DATASET ENTRIES:
......
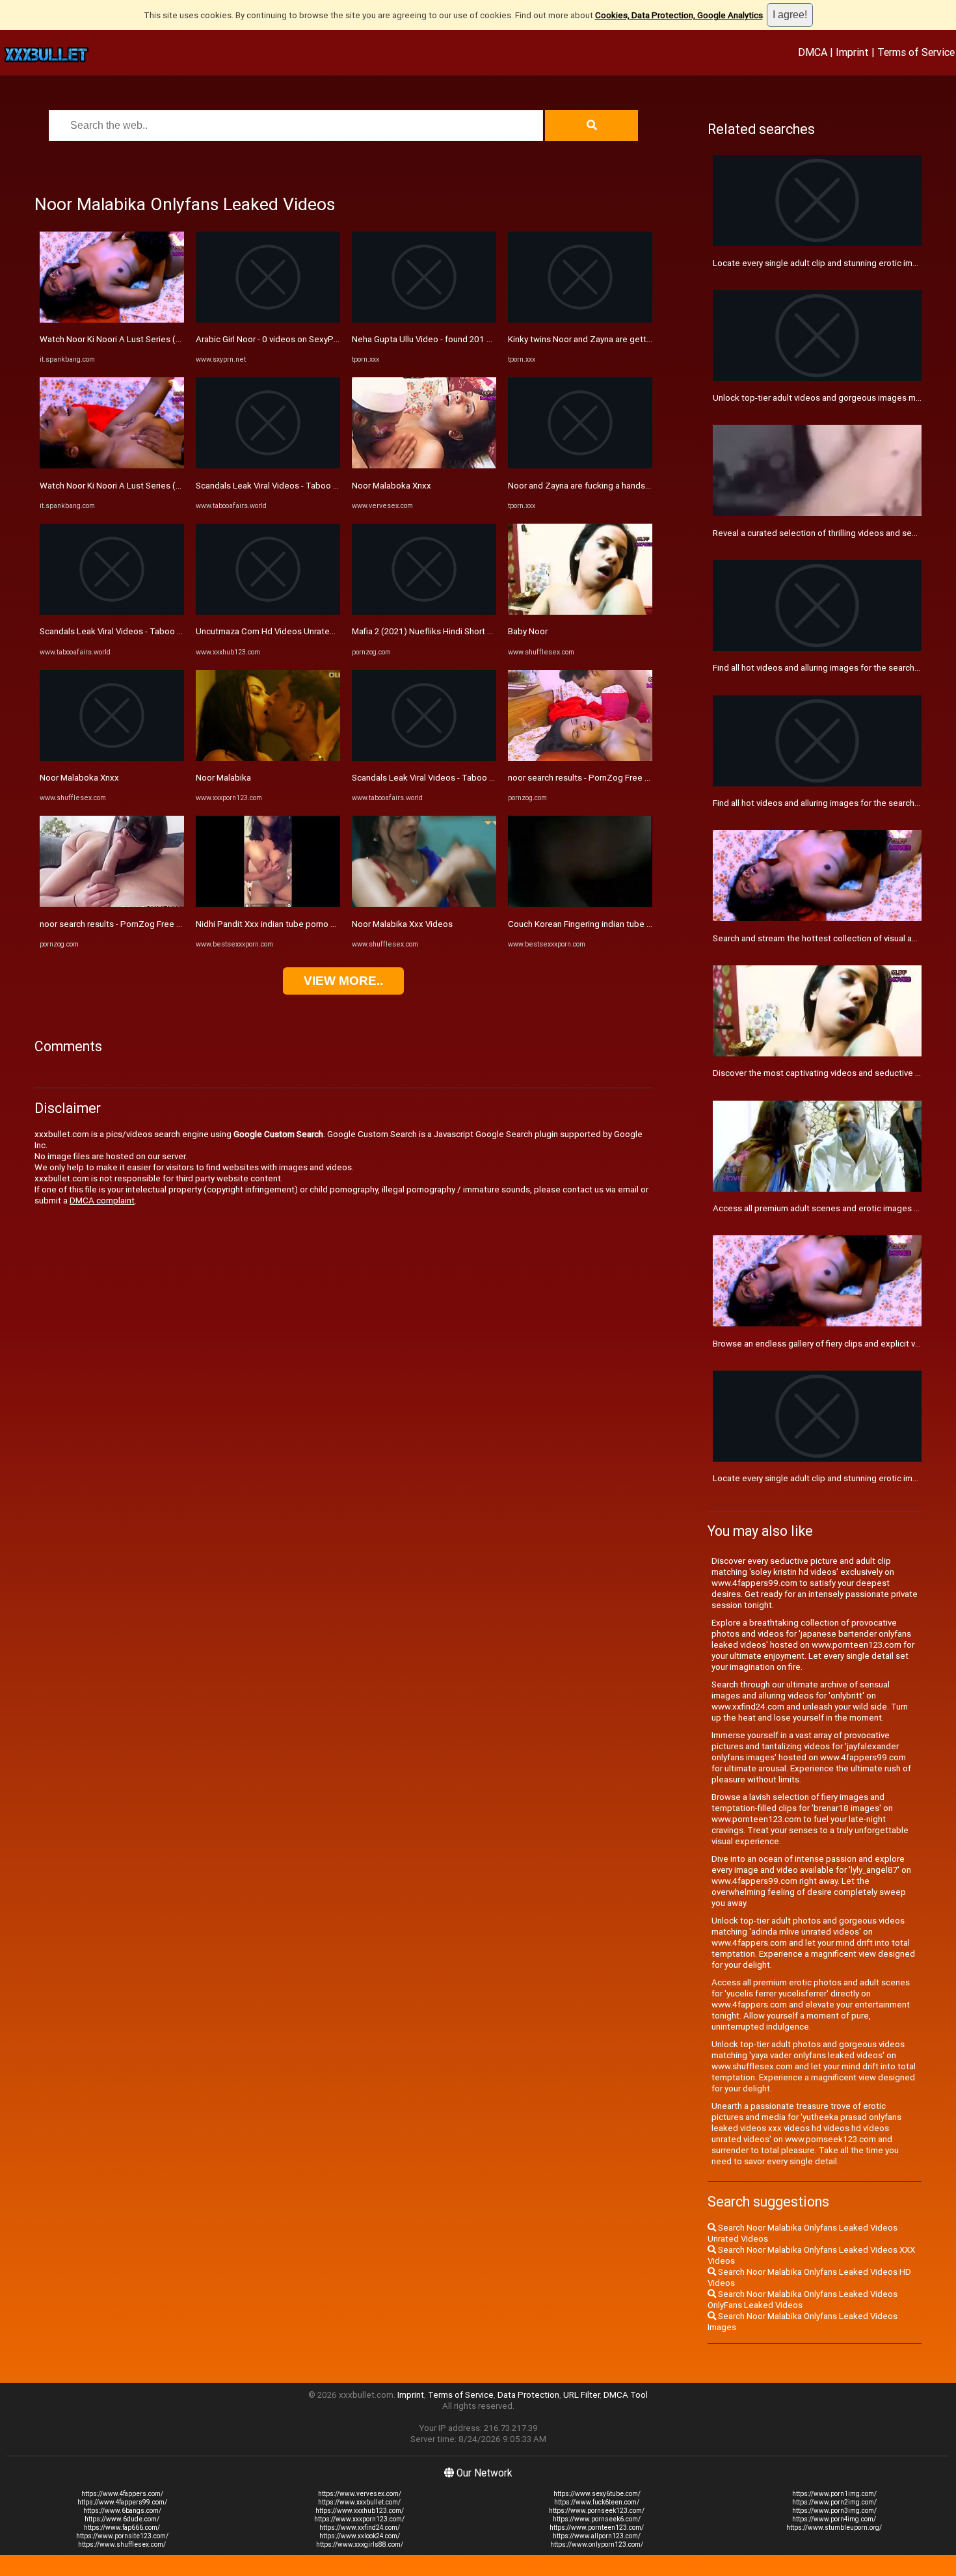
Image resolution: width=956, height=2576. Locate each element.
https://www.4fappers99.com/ (122, 2502)
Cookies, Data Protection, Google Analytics (679, 15)
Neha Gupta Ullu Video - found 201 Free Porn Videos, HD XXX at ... (478, 339)
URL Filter (581, 2394)
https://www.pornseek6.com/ (597, 2519)
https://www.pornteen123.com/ (597, 2527)
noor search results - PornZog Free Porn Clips (128, 924)
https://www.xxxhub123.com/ (359, 2510)
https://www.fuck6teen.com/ (596, 2502)
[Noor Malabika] (268, 758)
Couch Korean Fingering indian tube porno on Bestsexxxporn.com (634, 924)
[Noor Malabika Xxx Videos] (424, 903)
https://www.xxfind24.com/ (359, 2527)
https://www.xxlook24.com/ (359, 2536)
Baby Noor (528, 631)
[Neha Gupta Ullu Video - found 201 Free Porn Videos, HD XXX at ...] (424, 319)
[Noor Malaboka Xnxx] (112, 758)
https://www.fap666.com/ (122, 2527)
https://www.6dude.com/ (122, 2519)
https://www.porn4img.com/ (834, 2519)
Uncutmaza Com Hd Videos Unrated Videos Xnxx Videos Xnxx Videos (330, 631)
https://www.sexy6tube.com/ (597, 2493)
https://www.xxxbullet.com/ (359, 2502)
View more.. (343, 980)
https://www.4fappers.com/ (122, 2493)
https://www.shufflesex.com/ (122, 2544)
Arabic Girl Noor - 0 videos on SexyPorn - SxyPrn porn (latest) (313, 339)
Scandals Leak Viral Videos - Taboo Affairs (121, 631)
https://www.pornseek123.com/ (596, 2510)
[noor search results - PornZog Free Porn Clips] (112, 903)
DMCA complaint (102, 1200)
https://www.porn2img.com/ (834, 2502)
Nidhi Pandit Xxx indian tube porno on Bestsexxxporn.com (308, 924)
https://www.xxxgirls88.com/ (359, 2544)
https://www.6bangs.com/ (122, 2510)
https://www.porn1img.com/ (834, 2493)
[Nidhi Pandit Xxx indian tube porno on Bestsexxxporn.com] (268, 903)
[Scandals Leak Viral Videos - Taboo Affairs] (112, 611)
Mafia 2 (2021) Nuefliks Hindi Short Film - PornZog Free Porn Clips (478, 631)
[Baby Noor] (580, 611)
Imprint (852, 52)
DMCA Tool (626, 2394)
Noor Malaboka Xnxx (79, 777)
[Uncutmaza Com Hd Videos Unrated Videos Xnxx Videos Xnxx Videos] (268, 611)
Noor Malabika (223, 777)
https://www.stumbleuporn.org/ (834, 2527)
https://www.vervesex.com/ (359, 2493)
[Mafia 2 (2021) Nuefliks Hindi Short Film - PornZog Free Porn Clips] (424, 611)
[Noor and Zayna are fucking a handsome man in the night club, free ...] (580, 465)
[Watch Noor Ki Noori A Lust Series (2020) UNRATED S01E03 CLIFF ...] (112, 319)
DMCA (812, 52)
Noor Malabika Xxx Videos (402, 924)
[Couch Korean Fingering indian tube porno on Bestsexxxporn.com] (580, 903)
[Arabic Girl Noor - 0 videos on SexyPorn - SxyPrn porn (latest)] (268, 319)
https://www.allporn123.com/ (597, 2536)
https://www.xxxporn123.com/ (359, 2519)
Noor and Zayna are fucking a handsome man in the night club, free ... (640, 485)
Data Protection (528, 2394)
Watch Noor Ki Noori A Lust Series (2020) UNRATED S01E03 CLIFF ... (171, 339)
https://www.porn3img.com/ (834, 2510)
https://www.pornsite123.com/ (122, 2536)
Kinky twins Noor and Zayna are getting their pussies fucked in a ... (635, 339)
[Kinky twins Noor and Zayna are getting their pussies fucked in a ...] (580, 319)
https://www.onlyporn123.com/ (596, 2544)
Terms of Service (916, 52)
......
REQUIRED WORK: Give again, exactly, the lines starting at the first entry above and ending at the line with "https://www.porn4img.com/ (834, 2519)"; please leave pictures out.

EXERCISE SOLUTION:
Image resolution: width=956, height=2576. Locate each element.
https://www.4fappers99.com/ (122, 2502)
Cookies, Data Protection, Google Analytics (679, 15)
Neha Gupta Ullu Video - found 201 Free Porn Videos, HD XXX at ... (478, 339)
URL Filter (581, 2394)
https://www.pornseek6.com/ (597, 2519)
https://www.pornteen123.com/ (597, 2527)
noor search results - PornZog Free Porn Clips (128, 924)
https://www.xxxhub123.com/ (359, 2510)
https://www.fuck6teen.com/ (596, 2502)
[Noor Malabika] (268, 758)
Couch Korean Fingering indian tube porno on Bestsexxxporn.com (634, 924)
[Noor Malabika Xxx Videos] (424, 903)
https://www.xxfind24.com/ (359, 2527)
https://www.xxlook24.com/ (359, 2536)
Baby Noor (528, 631)
[Neha Gupta Ullu Video - found 201 Free Porn Videos, HD XXX at ...] (424, 319)
[Noor Malaboka Xnxx] (112, 758)
https://www.fap666.com/ (122, 2527)
https://www.6dude.com/ (122, 2519)
https://www.porn4img.com/ (834, 2519)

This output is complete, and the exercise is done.